3sat-Film über Debatten-Deutschland: Mit Rechten reden?

„Die empörte Republik“: Im öffentlichen Diskurs ist vieles unversöhnlich, einiges destruktiv, alles mühsam.

Weimar war ein Wagnis. Aber wenn wir dieses Projekt, das wir im Mai 2019 angingen, ernst nehmen wollten, war Weimar auch eine Notwendigkeit.

Die thüringische Stadt lag im Nebel, als wir [Tim Klimes ist Regisseur des Films „Die empörte Republik: Jakob Augstein unterwegs durch Debatten-Deutschland“, den 3sat am Samstag um 19 Uhr 20 ausstrahlt] in den Hof von Schloss Ettersburg einbogen. Wir waren hierhergekommen, um die ersten Aufnahmen für unsere 3sat-Dokumentation „Die empörte Republik“ zu drehen.

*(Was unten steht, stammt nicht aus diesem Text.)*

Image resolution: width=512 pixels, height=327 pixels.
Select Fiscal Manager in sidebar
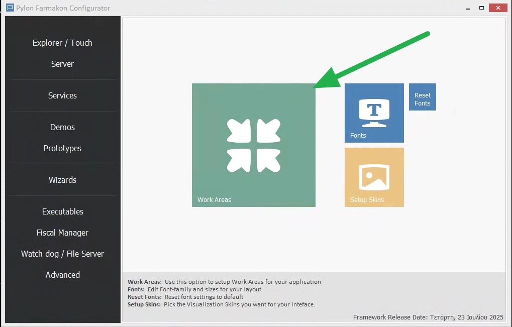[62, 233]
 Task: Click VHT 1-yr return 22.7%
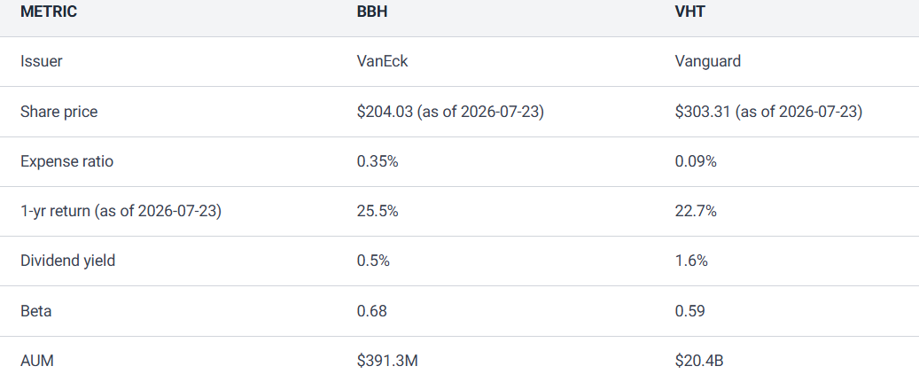696,211
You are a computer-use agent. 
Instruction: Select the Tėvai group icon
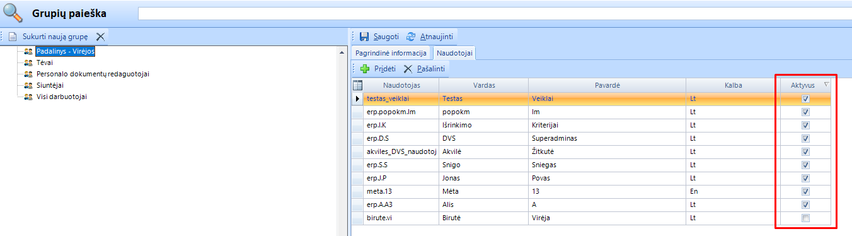pyautogui.click(x=28, y=62)
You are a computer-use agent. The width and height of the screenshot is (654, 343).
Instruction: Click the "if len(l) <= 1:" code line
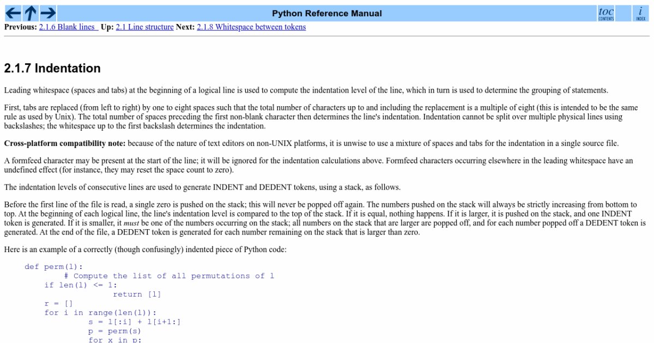click(x=81, y=285)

Jakob Augstein, Verleger des „Freitag“ und Co-Autor der Dokumentation, sollte hier mit Karlheinz Weißmann auf einer Bühne sitzen, dem stellvertretenden Vorsitzenden im Kuratorium der AfD-nahen Desiderius-Erasmus-Stiftung, einem Weggefährten von Götz Kubitschek.

Eine Veranstaltung (Titel: „Neue Linke. Neue Rechte. Wohin treibt die Bundesrepublik?“), die im Vorfeld für heftige Reaktionen, vor allem auf Twitter, gesorgt hatte. Mit Rechten reden? Mit Weißmann reden? Geht’s noch? Drei Kilometer Luftlinie von Schloss Ettersburg entfernt liegt die Gedenkstätte des KZ Buchenwald. War das hier wirklich eine gute Idee, dieser Drehtag?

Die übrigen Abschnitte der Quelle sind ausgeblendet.